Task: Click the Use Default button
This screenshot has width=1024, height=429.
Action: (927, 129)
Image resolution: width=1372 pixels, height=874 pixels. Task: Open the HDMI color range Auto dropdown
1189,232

Work task ▸
Print the whole listing above exactly, please.

The answer ▸
Task: Click the Use Default button
This screenshot has width=1024, height=429.
Action: (927, 129)
Image resolution: width=1372 pixels, height=874 pixels. Task: Open the HDMI color range Auto dropdown
1189,232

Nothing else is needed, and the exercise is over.